▶ _INPUT MATERIAL_
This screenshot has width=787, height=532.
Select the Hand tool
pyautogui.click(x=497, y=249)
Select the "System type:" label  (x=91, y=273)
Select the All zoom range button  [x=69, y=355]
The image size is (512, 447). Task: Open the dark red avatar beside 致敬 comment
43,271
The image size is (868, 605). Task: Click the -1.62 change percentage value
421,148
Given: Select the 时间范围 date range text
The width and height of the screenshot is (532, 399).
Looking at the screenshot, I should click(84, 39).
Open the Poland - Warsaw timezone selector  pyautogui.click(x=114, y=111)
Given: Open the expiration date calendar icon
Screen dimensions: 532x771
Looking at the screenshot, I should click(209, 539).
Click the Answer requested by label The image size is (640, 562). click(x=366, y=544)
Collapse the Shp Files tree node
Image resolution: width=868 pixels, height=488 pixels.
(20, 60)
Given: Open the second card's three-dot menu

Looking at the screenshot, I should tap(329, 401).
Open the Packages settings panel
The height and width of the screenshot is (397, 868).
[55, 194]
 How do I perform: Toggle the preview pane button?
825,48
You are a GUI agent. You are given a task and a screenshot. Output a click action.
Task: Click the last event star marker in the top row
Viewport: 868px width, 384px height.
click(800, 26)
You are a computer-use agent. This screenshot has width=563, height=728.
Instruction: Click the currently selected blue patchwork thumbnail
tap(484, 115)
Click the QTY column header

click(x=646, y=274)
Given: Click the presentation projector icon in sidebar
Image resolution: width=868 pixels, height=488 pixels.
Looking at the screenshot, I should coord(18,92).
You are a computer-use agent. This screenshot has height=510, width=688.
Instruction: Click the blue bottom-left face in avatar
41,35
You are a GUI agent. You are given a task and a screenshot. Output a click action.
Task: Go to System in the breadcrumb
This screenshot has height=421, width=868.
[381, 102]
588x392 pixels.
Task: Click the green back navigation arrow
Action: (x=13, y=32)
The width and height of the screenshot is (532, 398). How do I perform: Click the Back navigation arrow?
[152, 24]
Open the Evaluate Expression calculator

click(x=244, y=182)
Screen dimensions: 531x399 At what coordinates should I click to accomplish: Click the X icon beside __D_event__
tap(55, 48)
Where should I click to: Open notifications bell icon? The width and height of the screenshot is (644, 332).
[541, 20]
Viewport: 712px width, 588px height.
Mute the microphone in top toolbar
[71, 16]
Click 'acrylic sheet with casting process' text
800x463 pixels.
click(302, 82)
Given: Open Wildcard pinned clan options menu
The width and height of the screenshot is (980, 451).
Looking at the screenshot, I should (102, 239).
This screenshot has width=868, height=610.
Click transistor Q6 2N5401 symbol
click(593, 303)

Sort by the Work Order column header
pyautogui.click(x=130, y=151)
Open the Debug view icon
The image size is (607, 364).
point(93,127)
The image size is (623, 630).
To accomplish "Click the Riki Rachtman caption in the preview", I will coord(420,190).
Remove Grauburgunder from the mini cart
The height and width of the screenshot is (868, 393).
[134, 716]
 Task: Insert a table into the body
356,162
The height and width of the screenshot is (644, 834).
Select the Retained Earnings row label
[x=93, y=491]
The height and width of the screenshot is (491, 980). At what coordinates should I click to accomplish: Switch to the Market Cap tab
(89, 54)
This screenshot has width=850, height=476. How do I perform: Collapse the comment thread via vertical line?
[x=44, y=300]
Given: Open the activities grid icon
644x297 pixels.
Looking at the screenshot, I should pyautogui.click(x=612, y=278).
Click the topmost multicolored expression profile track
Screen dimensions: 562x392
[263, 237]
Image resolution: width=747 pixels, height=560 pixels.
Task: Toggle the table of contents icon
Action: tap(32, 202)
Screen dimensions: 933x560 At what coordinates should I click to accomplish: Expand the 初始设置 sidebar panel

▶ _WHAT IS NEEDED_
What is the number of lines in the records that include "text"? Answer with that number alone.

▶ _ANSWER SPACE_
2